3. Mit dem weiteren Vorbringen der Klägerin, das FG habe gegen die Rechtsprechung zum gewerbesteuerlichen Betriebsbeginn verstoßen, wird ein Zulassungsgrund nicht den gesetzlichen Anforderungen entsprechend dargelegt (§ 116 Abs. 3 Satz 3 FGO). Mit ihren diesbezüglichen Ausführungen wendet sich die Klägerin im Kern nur gegen die Sachverhaltswürdigung des FG. Ein Revisionszulassungsgrund ist diesem Vorbringen nicht zu entnehmen.

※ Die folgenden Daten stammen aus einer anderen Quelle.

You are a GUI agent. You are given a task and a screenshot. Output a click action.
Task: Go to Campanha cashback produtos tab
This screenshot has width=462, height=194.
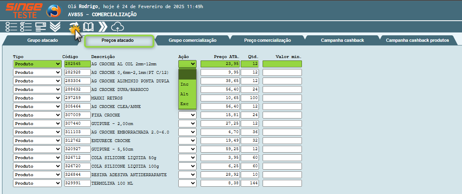[x=417, y=41]
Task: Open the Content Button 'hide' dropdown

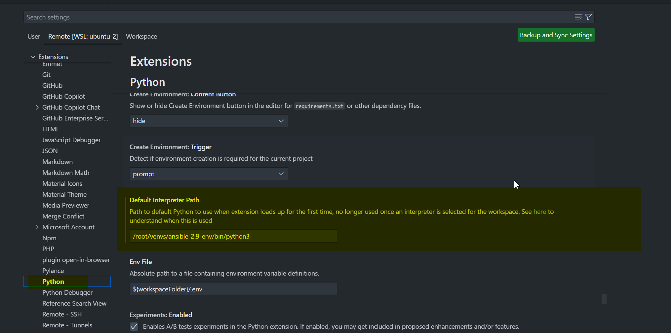Action: pos(209,121)
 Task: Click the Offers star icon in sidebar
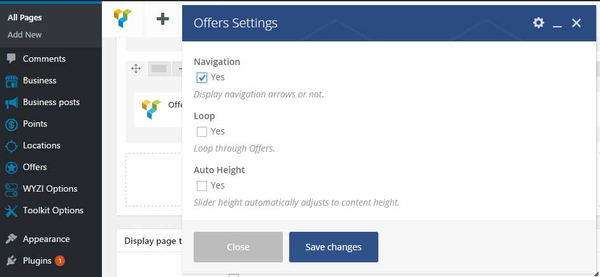pos(11,167)
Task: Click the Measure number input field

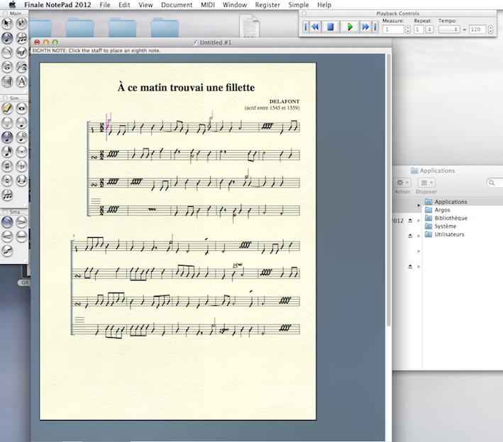Action: [x=392, y=29]
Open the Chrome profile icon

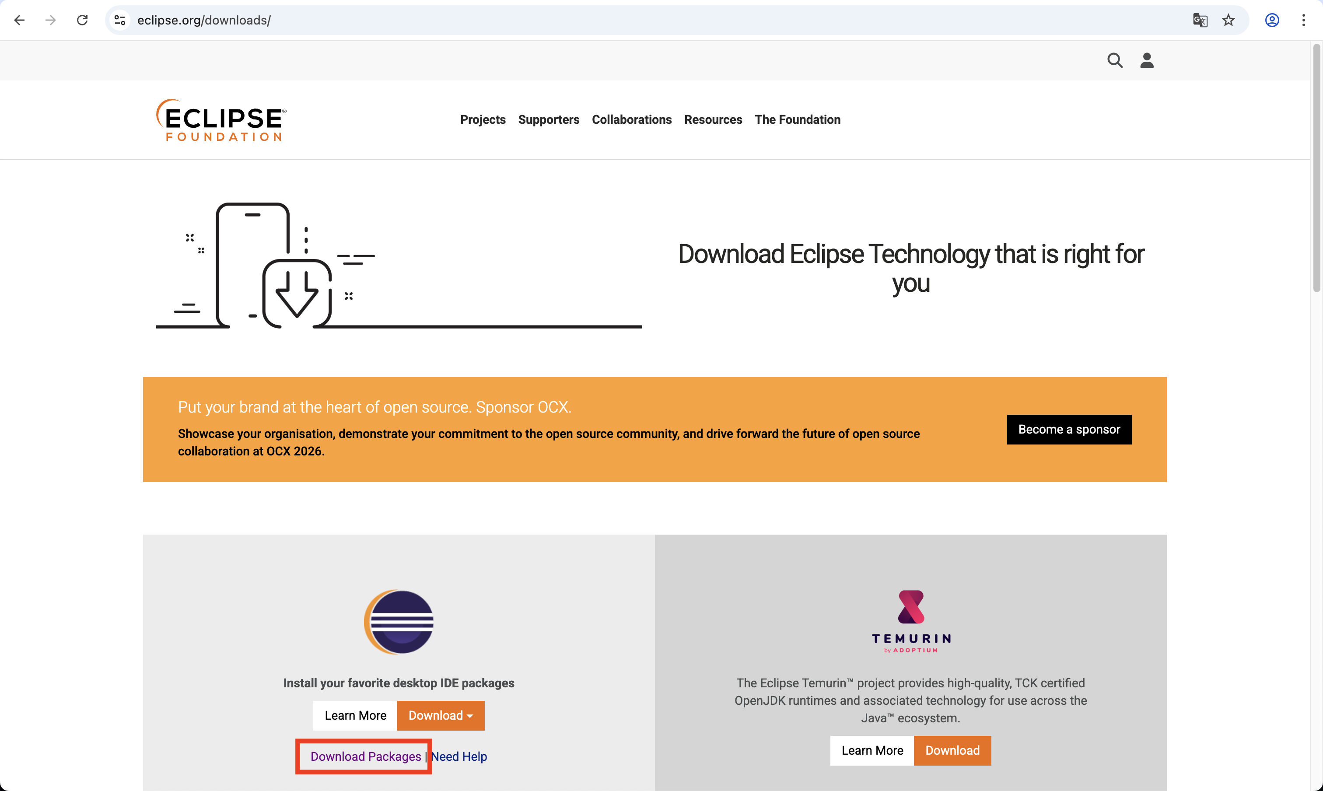(x=1272, y=20)
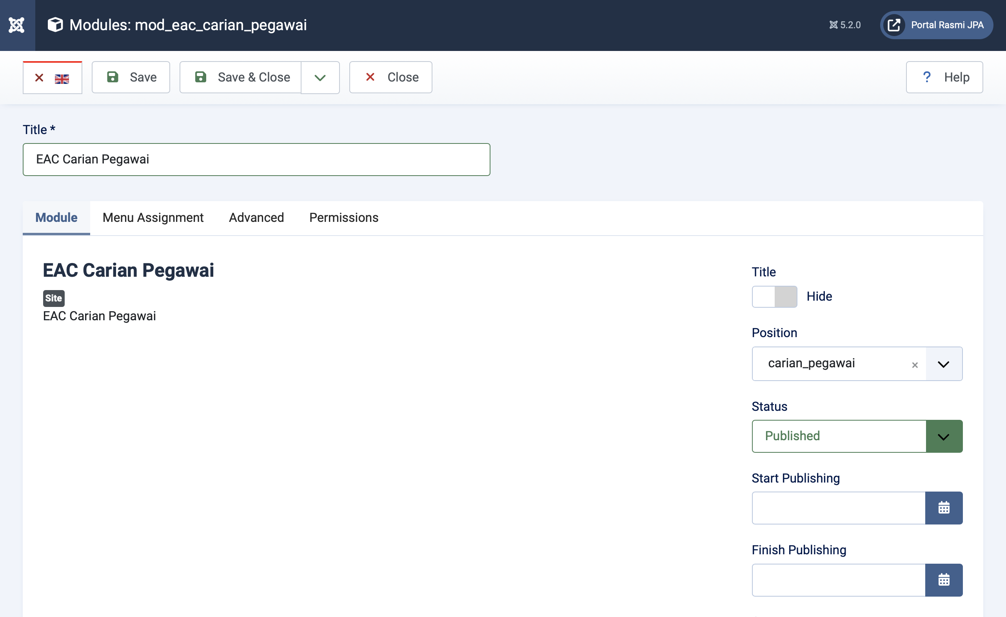Click the module Title text field
1006x617 pixels.
pyautogui.click(x=256, y=159)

4. Die grundsätzliche Bedeutung ist nicht ausreichend dargelegt (§ 116 Abs. 3 Satz 3 FGO). Allein der Vortrag, der BFH habe über die Rechtsfrage noch nicht entschieden, ob für eine Personengesellschaft, die ihren ursprünglichen Gesellschaftszweck in der gewerbesteuerfreien Vorbereitungsphase geändert und sodann eine andere gewerbliche Tätigkeit aufgenommen habe, unterschiedliche Kriterien für die Festlegung des Betriebsbeginns gälten, je nachdem, ob diese Personengesellschaft die übrigen Voraussetzungen einer gewerblichen Prägung erfüllt habe oder nicht, genügt den Darlegungserfordernissen nicht. Ebenso fehlt es an der Darlegung, inwieweit an der Klärung der von der Klägerin aufgeworfenen Rechtsfrage durch eine Entscheidung des BFH ein über das Individualinteresse hinausgehendes Interesse der Allgemeinheit bestehen könnte.